To use these techniques in your Compute node apply these general techniques:
  • Copy the body of the input message as a bit stream to a special folder in the output message. This creates a modifiable copy of the input message that is not parsed and therefore uses a minimum amount of memory.
  • Avoid any inspection of the input message; this avoids the need to parse the message.
  • Use a loop and a reference variable to step through the message one record at a time. For each record:
    • Use normal transforms to build a corresponding output subtree in a second special folder.
    • Use the ASBITSTREAM function to generate a bit stream for the output subtree that is stored in a BitStream element, placed in the position in the tree, that corresponds to its required position in the final bit stream.
    • Use the DELETE statement to delete both the current input and the output record message trees when you complete their manipulation.
    • When you complete the processing of all records, detach the special folders so that they do not appear in the output bit stream.

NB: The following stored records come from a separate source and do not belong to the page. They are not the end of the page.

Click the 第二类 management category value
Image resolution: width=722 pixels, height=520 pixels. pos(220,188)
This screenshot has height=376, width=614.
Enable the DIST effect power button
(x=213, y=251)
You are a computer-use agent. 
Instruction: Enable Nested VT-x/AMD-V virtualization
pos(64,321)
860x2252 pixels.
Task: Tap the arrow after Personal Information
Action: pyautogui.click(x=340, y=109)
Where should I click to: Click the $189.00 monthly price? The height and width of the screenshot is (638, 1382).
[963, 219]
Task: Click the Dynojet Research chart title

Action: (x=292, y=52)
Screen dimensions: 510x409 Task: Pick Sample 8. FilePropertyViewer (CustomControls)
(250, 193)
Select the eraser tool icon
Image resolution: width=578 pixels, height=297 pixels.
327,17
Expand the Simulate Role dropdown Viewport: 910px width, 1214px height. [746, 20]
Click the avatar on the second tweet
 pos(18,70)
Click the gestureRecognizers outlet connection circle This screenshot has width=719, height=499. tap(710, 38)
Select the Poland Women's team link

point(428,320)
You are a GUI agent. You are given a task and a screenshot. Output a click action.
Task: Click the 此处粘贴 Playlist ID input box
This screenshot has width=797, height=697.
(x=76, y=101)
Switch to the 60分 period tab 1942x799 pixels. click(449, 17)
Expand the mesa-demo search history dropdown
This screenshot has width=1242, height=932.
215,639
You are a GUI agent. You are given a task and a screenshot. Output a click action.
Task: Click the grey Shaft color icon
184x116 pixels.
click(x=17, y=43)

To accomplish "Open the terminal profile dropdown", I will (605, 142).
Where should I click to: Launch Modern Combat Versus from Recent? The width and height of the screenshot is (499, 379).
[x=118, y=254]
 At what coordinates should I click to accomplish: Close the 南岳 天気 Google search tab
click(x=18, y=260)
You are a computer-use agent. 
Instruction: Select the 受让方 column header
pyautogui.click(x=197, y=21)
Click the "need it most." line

You can vary these techniques to suit the processing that is required for your messages. The following ESQL provides an example of one implementation.

The ESQL is dependent on a message set called LargeMessageExanple that has been created to define messages for both the Invoice input format and the Statement output format. A message called AllInvoices has been created that contains a global element called Invoice that can repeat one or more times, and a message called Data that contains a global element called Statement that can repeat one or more times.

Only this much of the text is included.